Uma delas é baseada na tecnologia dye-cells ou células fotoeletroquímicas preparadas com dióxido de titânio (TiO2), uma substância utilizada em pastas de dente e tintas brancas de parede, com propriedades semicondutoras. Mas como o dióxido de titânio não absorve luz por ser branco, é preciso recorrer a um corante adequado para sensibilizá-lo e promover a absorção da energia solar. "O termo sensibilizar pode ser usado como sinônimo de dar cor ao óxido de titânio com corantes naturais ou sintéticos que absorvam na faixa de luz visível ao olho humano", explica a pesquisadora. 
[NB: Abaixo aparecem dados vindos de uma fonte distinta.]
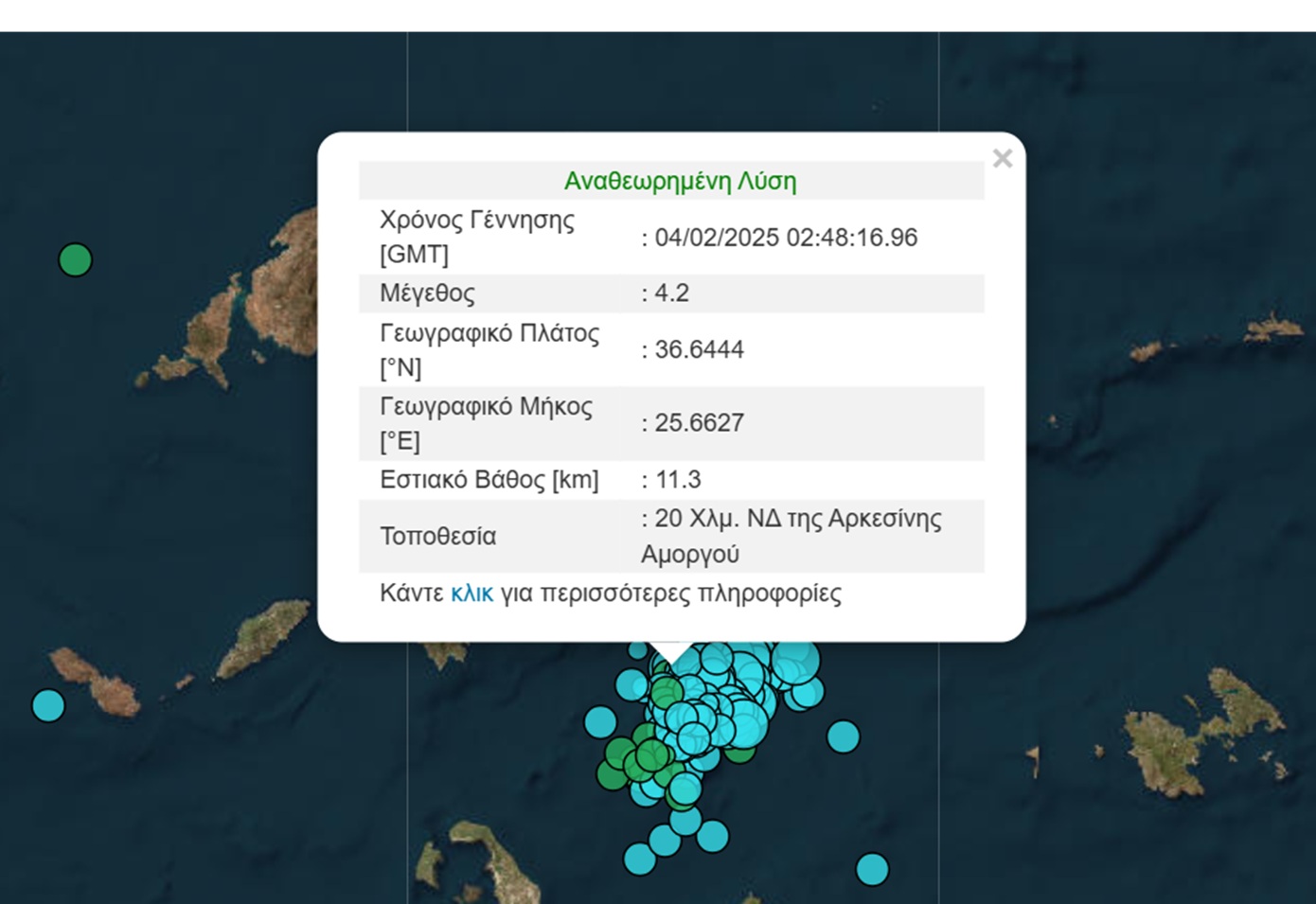Close the earthquake info popup

pyautogui.click(x=1002, y=158)
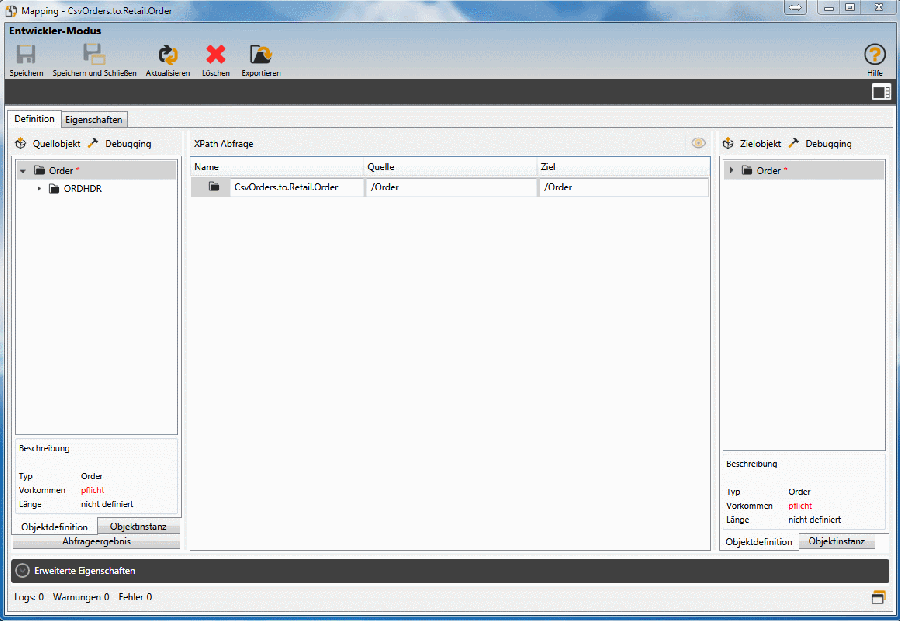
Task: Expand Erweiterte Eigenschaften section
Action: [22, 570]
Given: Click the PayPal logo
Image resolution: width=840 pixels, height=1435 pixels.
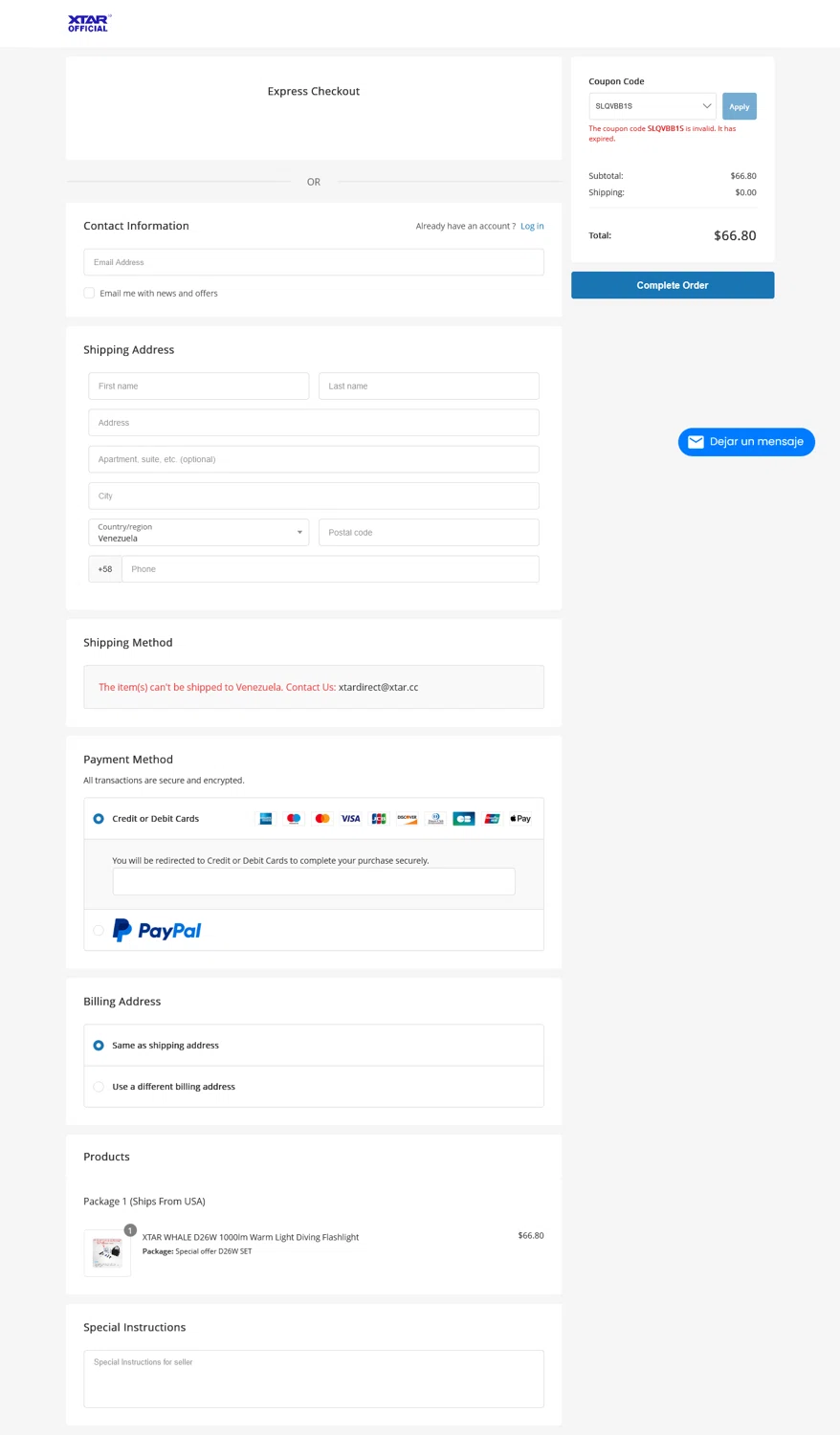Looking at the screenshot, I should click(x=157, y=930).
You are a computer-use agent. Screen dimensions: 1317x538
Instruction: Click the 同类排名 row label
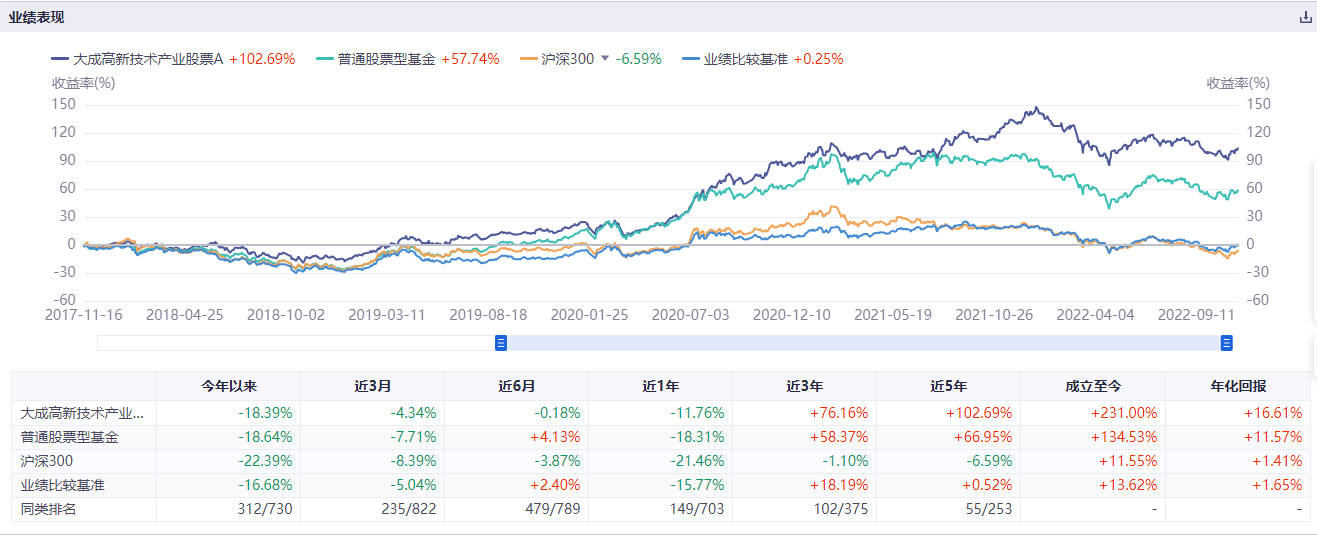coord(49,510)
Extratos naturais - Os corantes inorgânicos que possuem um metal parecido com o magnésio encontrado na clorofila - pigmentos vegetais que funcionam como fotorreceptores na fotossíntese - são os mais eficientes para desempenhar essa tarefa. Até agora os compostos de rutênio, elemento químico usado em catalisadores, têm se mostrado imbatíveis nesse papel pela capacidade de absorção e transferência de energia, mas outros corantes também têm apresentado bons resultados. Na Universidade de São Paulo, o grupo de pesquisa da professora Neyde Yukie Murakami Iha, do Laboratório de Fotoquímica e Conversão de Energia, que desde 1985 dedica-se ao estudo de sistemas para armazenamento e conversão de energia solar, tem testado corantes naturais com extratos de amora, jabuticaba, açaí, jambolão e outras frutas e flores que contêm pigmentos antioxidantes chamados antocianinas, com cores características como vermelho, azul e roxo. "Fizemos uma célula solar com corante natural que está funcionando há mais de um ano", relata Neyde. "A vantagem é que fica muito mais viável economicamente e agride bem menos o ambiente." 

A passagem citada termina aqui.